Reproduce exactly, and only, the lines below from the one containing "The image size is (1045, 591)." through the one containing "Given: Click the 13.4m".

(Entries provided Opens)

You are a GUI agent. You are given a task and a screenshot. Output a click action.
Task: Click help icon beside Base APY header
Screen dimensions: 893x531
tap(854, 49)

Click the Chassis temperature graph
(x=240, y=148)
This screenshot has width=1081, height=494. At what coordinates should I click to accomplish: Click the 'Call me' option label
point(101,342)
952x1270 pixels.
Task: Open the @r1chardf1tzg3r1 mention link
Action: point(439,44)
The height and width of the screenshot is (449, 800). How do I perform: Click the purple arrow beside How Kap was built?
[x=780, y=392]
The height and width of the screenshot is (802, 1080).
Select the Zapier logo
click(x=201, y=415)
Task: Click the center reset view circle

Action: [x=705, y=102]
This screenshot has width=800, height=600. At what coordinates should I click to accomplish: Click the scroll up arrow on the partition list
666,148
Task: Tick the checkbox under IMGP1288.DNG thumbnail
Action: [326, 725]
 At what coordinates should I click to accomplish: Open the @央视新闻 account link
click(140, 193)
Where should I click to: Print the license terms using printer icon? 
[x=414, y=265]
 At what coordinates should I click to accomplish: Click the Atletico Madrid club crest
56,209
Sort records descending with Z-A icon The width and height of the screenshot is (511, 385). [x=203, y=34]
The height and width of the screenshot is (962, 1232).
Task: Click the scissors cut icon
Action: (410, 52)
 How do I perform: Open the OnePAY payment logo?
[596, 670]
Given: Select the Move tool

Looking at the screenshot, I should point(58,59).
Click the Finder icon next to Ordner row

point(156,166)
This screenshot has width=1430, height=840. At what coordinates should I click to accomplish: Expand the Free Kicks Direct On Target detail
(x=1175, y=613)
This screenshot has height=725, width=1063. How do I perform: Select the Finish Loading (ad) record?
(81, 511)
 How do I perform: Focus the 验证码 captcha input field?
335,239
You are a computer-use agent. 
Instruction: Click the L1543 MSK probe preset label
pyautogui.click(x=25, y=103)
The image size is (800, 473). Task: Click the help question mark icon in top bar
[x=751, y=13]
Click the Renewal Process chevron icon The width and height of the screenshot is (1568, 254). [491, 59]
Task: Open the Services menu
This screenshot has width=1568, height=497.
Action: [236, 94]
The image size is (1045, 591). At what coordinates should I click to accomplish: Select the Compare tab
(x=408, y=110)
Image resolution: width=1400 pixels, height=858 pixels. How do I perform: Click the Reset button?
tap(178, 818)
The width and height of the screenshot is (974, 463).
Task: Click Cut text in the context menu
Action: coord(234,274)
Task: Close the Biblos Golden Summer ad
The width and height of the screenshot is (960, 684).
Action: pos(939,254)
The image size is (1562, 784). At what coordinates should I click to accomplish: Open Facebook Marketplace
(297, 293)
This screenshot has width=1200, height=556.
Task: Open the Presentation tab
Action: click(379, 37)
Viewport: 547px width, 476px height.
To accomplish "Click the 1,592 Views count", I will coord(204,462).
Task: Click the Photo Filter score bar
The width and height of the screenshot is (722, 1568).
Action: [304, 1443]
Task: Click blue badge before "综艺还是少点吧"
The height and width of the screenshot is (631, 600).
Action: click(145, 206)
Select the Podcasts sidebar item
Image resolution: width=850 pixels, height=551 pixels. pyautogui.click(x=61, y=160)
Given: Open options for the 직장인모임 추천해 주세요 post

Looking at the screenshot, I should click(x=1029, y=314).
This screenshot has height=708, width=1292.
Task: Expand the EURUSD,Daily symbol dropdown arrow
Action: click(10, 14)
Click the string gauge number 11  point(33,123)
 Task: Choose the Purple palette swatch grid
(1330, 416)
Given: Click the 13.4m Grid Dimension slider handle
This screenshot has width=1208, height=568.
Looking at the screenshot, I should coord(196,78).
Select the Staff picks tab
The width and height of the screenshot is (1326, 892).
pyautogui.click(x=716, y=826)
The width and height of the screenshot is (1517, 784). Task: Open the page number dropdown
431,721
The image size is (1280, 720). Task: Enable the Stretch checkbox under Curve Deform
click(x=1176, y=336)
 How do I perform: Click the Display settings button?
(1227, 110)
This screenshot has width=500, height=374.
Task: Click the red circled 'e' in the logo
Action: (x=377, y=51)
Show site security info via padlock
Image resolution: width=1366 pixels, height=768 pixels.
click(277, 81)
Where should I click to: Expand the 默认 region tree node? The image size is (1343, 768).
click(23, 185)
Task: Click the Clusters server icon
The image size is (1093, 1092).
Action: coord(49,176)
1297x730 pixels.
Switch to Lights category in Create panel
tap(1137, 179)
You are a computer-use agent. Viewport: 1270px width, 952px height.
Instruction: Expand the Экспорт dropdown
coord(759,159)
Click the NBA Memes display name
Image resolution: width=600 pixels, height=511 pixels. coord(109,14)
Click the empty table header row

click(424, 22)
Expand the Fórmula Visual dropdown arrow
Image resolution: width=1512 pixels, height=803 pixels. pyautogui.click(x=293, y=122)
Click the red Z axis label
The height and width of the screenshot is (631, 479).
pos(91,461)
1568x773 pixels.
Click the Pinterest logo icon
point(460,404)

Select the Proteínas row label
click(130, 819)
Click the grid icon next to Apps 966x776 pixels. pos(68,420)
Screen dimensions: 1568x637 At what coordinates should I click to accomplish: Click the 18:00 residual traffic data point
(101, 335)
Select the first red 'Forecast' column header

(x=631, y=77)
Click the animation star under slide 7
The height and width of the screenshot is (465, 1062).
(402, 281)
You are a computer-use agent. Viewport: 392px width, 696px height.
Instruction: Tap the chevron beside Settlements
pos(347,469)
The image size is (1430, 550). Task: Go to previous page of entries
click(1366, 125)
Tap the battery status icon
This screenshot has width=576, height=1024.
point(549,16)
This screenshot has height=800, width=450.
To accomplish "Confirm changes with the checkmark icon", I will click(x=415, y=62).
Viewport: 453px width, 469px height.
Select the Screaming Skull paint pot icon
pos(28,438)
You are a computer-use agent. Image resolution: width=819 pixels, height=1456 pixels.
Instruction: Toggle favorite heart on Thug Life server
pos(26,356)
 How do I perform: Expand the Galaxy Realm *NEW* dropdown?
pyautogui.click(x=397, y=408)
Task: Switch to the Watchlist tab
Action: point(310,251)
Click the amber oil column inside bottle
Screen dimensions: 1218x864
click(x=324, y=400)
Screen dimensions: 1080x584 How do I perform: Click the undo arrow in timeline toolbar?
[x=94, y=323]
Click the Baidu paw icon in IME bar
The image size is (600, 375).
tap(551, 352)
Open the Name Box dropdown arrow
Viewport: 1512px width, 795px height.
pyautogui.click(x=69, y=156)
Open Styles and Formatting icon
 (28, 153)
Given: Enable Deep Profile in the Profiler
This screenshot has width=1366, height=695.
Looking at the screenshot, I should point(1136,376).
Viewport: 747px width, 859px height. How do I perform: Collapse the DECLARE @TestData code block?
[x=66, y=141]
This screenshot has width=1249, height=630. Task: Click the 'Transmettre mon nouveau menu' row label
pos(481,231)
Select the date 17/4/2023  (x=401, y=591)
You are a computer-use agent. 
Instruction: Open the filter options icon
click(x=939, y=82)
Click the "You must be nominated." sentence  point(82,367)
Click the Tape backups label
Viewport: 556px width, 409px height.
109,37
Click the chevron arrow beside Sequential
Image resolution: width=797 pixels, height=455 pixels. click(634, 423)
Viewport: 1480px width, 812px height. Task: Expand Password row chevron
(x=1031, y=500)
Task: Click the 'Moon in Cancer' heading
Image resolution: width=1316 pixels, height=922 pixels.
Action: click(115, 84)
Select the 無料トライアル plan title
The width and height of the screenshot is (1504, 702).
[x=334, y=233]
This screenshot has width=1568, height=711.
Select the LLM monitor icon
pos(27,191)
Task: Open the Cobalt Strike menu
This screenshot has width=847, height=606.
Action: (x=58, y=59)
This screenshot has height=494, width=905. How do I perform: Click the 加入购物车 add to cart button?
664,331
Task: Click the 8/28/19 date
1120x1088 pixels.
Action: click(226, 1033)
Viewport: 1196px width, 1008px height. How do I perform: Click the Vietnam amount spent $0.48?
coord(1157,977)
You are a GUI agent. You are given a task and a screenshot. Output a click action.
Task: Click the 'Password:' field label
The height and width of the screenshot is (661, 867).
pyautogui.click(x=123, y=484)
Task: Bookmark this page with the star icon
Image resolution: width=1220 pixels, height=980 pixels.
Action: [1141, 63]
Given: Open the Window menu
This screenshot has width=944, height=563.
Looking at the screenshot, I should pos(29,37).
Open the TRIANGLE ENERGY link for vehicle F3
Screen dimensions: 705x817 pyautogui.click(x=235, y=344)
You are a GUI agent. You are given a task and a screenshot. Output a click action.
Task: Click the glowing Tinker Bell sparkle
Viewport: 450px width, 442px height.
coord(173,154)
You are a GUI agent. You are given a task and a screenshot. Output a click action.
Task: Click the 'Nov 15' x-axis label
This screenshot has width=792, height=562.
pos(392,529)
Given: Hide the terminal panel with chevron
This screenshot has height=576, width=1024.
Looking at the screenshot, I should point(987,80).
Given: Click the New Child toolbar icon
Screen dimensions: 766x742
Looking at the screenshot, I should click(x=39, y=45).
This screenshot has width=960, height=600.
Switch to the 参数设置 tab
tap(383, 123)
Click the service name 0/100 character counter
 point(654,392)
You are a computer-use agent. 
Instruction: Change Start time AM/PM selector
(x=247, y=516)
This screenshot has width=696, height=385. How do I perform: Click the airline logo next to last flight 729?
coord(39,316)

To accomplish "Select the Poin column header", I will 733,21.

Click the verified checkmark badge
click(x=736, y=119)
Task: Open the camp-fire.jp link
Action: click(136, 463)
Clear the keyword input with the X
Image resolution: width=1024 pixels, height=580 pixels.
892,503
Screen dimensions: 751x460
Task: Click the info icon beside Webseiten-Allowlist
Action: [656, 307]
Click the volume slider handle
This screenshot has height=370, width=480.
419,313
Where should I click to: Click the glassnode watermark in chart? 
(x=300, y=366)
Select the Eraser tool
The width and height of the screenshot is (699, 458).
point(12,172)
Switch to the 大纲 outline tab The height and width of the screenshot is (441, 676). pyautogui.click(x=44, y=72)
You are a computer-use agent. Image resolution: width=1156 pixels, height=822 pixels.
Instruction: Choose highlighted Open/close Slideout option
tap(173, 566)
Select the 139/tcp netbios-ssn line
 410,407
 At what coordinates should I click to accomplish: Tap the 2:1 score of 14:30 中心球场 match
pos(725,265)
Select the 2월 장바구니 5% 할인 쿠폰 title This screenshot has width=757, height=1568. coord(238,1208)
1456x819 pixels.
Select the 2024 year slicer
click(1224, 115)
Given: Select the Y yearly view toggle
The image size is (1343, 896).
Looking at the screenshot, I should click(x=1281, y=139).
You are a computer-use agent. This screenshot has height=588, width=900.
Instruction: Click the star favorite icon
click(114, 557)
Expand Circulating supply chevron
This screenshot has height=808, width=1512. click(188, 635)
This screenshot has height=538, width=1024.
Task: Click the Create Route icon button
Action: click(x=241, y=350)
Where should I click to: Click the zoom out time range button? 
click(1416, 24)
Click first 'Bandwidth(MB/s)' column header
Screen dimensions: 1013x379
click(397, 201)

(Entries provided Closes)

**Written solution**.
The image size is (1045, 591). At what coordinates should I click to accomplish: Select the Compare tab
(x=408, y=110)
Image resolution: width=1400 pixels, height=858 pixels. How do I perform: Click the Reset button?
tap(178, 818)
The width and height of the screenshot is (974, 463).
Task: Click Cut text in the context menu
Action: coord(234,274)
Task: Close the Biblos Golden Summer ad
The width and height of the screenshot is (960, 684).
Action: pos(939,254)
The image size is (1562, 784). At what coordinates should I click to accomplish: Open Facebook Marketplace
(297, 293)
This screenshot has width=1200, height=556.
Task: Open the Presentation tab
Action: click(379, 37)
Viewport: 547px width, 476px height.
To accomplish "Click the 1,592 Views count", I will coord(204,462).
Task: Click the Photo Filter score bar
The width and height of the screenshot is (722, 1568).
Action: [304, 1443]
Task: Click blue badge before "综艺还是少点吧"
The height and width of the screenshot is (631, 600).
Action: click(145, 206)
Select the Podcasts sidebar item
Image resolution: width=850 pixels, height=551 pixels. pyautogui.click(x=61, y=160)
Given: Open options for the 직장인모임 추천해 주세요 post

Looking at the screenshot, I should click(x=1029, y=314).
This screenshot has height=708, width=1292.
Task: Expand the EURUSD,Daily symbol dropdown arrow
Action: click(10, 14)
Click the string gauge number 11  point(33,123)
 Task: Choose the Purple palette swatch grid
(1330, 416)
Given: Click the 13.4m Grid Dimension slider handle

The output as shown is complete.